* Directions for this task:
Every entry is to be printed again precisely as given.
********
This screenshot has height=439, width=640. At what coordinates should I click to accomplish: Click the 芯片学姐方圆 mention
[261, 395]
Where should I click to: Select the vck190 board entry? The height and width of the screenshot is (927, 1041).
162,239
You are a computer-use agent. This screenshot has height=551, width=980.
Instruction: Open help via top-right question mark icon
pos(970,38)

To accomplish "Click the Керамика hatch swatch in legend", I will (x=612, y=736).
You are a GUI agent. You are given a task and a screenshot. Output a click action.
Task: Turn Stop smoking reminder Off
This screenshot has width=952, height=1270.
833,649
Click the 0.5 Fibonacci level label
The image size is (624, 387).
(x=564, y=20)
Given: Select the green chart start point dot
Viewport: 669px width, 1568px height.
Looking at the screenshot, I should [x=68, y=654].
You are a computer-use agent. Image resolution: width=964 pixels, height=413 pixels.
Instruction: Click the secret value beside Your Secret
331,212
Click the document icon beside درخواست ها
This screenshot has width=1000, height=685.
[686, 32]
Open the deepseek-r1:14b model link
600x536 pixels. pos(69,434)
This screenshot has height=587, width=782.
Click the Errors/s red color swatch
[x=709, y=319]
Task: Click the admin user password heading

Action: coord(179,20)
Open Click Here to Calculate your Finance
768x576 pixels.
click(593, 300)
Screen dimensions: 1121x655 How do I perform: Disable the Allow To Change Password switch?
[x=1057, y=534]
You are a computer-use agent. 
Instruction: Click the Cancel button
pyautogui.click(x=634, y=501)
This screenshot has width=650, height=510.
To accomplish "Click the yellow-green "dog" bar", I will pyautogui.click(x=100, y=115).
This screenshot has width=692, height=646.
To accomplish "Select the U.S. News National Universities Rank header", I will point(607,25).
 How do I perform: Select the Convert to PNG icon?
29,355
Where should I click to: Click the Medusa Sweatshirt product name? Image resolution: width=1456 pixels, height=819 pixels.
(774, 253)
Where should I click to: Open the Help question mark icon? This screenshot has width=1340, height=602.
********
* Exercise solution:
This screenshot has height=439, width=640. At what coordinates should I click to accomplish: Click the 芯片学姐方圆 mention
[261, 395]
Where should I click to: Select the vck190 board entry? The height and width of the screenshot is (927, 1041).
162,239
You are a computer-use agent. This screenshot has height=551, width=980.
Instruction: Open help via top-right question mark icon
pos(970,38)

To accomplish "Click the Керамика hatch swatch in legend", I will (x=612, y=736).
You are a GUI agent. You are given a task and a screenshot. Output a click action.
Task: Turn Stop smoking reminder Off
This screenshot has width=952, height=1270.
833,649
Click the 0.5 Fibonacci level label
The image size is (624, 387).
(x=564, y=20)
Given: Select the green chart start point dot
Viewport: 669px width, 1568px height.
Looking at the screenshot, I should [x=68, y=654].
You are a computer-use agent. Image resolution: width=964 pixels, height=413 pixels.
Instruction: Click the secret value beside Your Secret
331,212
Click the document icon beside درخواست ها
This screenshot has width=1000, height=685.
[686, 32]
Open the deepseek-r1:14b model link
600x536 pixels. pos(69,434)
This screenshot has height=587, width=782.
Click the Errors/s red color swatch
[x=709, y=319]
Task: Click the admin user password heading

Action: coord(179,20)
Open Click Here to Calculate your Finance
768x576 pixels.
click(593, 300)
Screen dimensions: 1121x655 How do I perform: Disable the Allow To Change Password switch?
[x=1057, y=534]
You are a computer-use agent. 
Instruction: Click the Cancel button
pyautogui.click(x=634, y=501)
This screenshot has width=650, height=510.
To accomplish "Click the yellow-green "dog" bar", I will pyautogui.click(x=100, y=115).
This screenshot has width=692, height=646.
To accomplish "Select the U.S. News National Universities Rank header", I will point(607,25).
 How do I perform: Select the Convert to PNG icon?
29,355
Where should I click to: Click the Medusa Sweatshirt product name? Image resolution: width=1456 pixels, height=819 pixels.
(774, 253)
Where should I click to: Open the Help question mark icon? This screenshot has width=1340, height=602.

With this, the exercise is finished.